Trenton Psychiatric Hospital was founded by social reformer Dorothea Dix, and opened in 1848 as the State Lunatic Asylum. It’s “claim to fame” is that it was not only the first “hospital for the insane” in New Jersey, it was also the first hospital for the mentall ill built anywhere according to the Kirkbride Plan.

Historically, the mentally ill were misunderstood and treated horribly, considered little more than animals with no ability to reason or act responsibly, locked into basements, dungeons and madhouses under deplorable conditions, chained and confined with criminals, and mistreated and abused. At best they were confined to poorhouses, or managed poorly at home. This was the case in Europe for centuries, and it was the case here in America during the 18th and part of the 19th centuries.

During the Enlightenment, an emphasis on individual rights and social welfare caused this treatment to be questioned, reconsidered and reformed. In the late 1700s in America, Dr. Benjamin Rush of Philadelphia developed novel and more humane treatments for the mentally ill.

But the most prominent reformer of treatment for the mentally ill was Dorothea Dix, born in 1802 in Maine (at that time part of Massachusetts), who was a teacher early in her career. Poor health caused her to stop teaching in 1836 and to travel to Europe, where she became aware of the more humane treatments being offered there to the mentally ill.

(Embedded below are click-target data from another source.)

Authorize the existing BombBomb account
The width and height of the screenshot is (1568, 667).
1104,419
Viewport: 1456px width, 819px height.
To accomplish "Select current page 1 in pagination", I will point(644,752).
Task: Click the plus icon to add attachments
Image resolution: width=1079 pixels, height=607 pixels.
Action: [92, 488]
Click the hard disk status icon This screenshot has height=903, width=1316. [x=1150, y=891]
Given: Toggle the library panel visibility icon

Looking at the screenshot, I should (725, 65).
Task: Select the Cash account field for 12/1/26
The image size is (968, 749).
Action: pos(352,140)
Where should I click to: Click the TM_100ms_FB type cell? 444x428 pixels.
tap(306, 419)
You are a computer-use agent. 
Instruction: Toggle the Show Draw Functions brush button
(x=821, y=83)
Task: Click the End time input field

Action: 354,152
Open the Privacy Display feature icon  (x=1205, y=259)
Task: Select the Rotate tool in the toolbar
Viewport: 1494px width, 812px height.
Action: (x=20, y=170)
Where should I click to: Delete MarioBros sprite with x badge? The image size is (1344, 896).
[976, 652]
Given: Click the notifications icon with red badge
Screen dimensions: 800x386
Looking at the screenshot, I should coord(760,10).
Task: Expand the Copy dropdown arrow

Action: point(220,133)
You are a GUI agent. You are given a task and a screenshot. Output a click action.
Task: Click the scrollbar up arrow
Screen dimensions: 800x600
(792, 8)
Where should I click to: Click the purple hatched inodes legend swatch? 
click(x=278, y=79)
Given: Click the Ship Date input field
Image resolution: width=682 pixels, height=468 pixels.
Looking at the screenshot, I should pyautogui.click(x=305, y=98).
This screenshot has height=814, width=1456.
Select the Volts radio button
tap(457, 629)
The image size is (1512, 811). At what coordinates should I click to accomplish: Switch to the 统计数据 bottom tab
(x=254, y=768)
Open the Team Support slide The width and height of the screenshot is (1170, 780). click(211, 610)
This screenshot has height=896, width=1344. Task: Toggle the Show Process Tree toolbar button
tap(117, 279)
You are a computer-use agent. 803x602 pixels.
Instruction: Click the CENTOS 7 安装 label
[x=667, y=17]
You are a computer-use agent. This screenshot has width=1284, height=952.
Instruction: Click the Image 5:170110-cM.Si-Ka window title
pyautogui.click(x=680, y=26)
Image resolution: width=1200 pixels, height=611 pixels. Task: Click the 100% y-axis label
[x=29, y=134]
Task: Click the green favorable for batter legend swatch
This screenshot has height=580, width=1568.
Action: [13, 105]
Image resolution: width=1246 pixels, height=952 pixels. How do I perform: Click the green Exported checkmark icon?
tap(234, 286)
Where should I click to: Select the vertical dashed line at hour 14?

She returned to Massachusetts in 1841 and taught Sunday school to female inmates in a prison. The conditions were so horrendous that she immediately began to lobby the state legislature for their improvement. She systematically studied the care of the mentally ill throughout Massachusetts, and eventually prepared a report and strongly convincing argument for the state legislature, which then voted to fund improved conditions.

Dix then came to New Jersey in 1844, where treatment was also being questioned. Dix conducted a similar study of treatment practices in New Jersey, went before the State legislature and successfully convinced them to fund the state’s first mental institution in 1845.

Construction began on farmland purchased just outside of Trenton in Ewing, under the guidance of three commissioners, including Samuel Rush, the son of Benjamin Rush; and Eli F. Cooley, the Ewing Presbyterian Church pastor known for his business acumen and integrity, whose home still stands nearby the hospital on the grounds of the Katzenbach School.

The commissioners chose the designs of Dr. Thomas Kirkbride, a Philadelphia physician and psychiatrist born in Morrisville, who also promoted the “moral treatment” of the mentally ill, and principles which would influence the design and operation of U.S. asylums.

The Kirkbride Plan for asylums included tiered wings for patients which enabled light to shine in each room; a park-like campus for the patients to enjoy; and recreation, games, and chores to foster social skills and purpose. The Trenton facility was the first one completed (1848) of more than 40 nationwide, and still stands today.

Dix ambitiously continued her crusade for the mentally ill, and worked closely with Kirkbride to bring reform to other states. Their reforms remained in place until a better understanding of mental illness began to emerge in the 20th century. Dix moved to an apartment at the Trenton Asylum in 1881, and lived there until her death in 1887.